It also gives an insight into evolution of operating systems. Since operating systems is the most important software in the computer system, this course takes you through the various types of operating system depending on the environment, the design considerations, the functions performed by the operating system and how these are achieved/implemented either through hardware or software..
This course is divided into six modules. The first module deals with the basic introduction to the concept of Operating Systems such as definition and functions of operating system, history and evolution of operating system.
The second module treats, extensively, the various types of operating system.
The third module deals with concept of process management and discusses the concepts of Co- operating Processes, Threads, and CPU Scheduling.
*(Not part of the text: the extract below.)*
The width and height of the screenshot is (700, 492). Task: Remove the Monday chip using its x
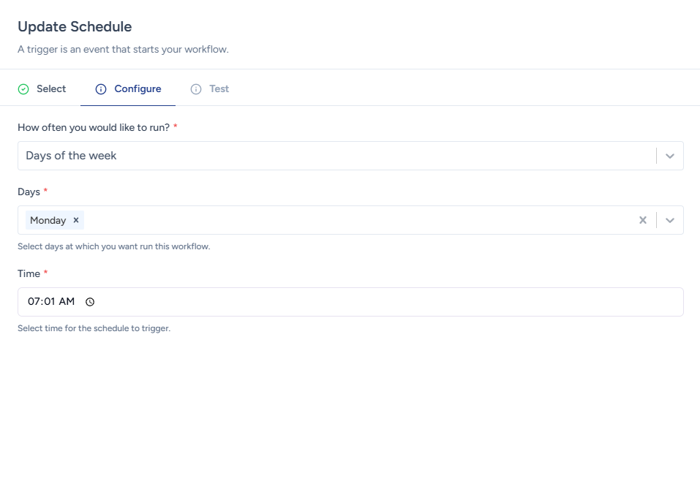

The fourth module discusses process synchronization issues such as Race Condition, Mutual
Exclusion, Critical Section Problem, and other Classic Problems of Synchronization.
The fifth module treats deadlock issues such as deadlock Characterization and methods for dealing with deadlocks.
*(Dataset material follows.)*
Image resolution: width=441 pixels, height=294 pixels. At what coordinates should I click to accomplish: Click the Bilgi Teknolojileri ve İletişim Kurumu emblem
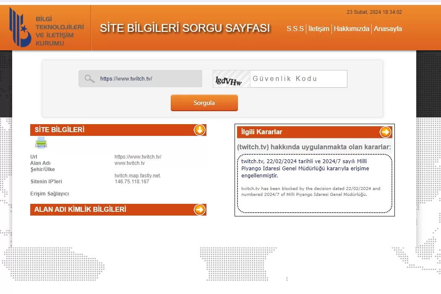19,27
The last i.e. the sixth module discusses memory management functions of the operating system and issues such as memory management algorithms like paging, segmentation, contiguous memory allocation with their peculiar features were discussed.
This Course Guide gives you a brief overview of the course contents, course duration, and course materials.
What you will learn in this course
The main purpose of this course is to provide the necessary tools for designing and Operating system. It makes available the steps and tools that will enable you to make proper and accurate decision on designs issues and the necessary algorithms for a particular computing environment.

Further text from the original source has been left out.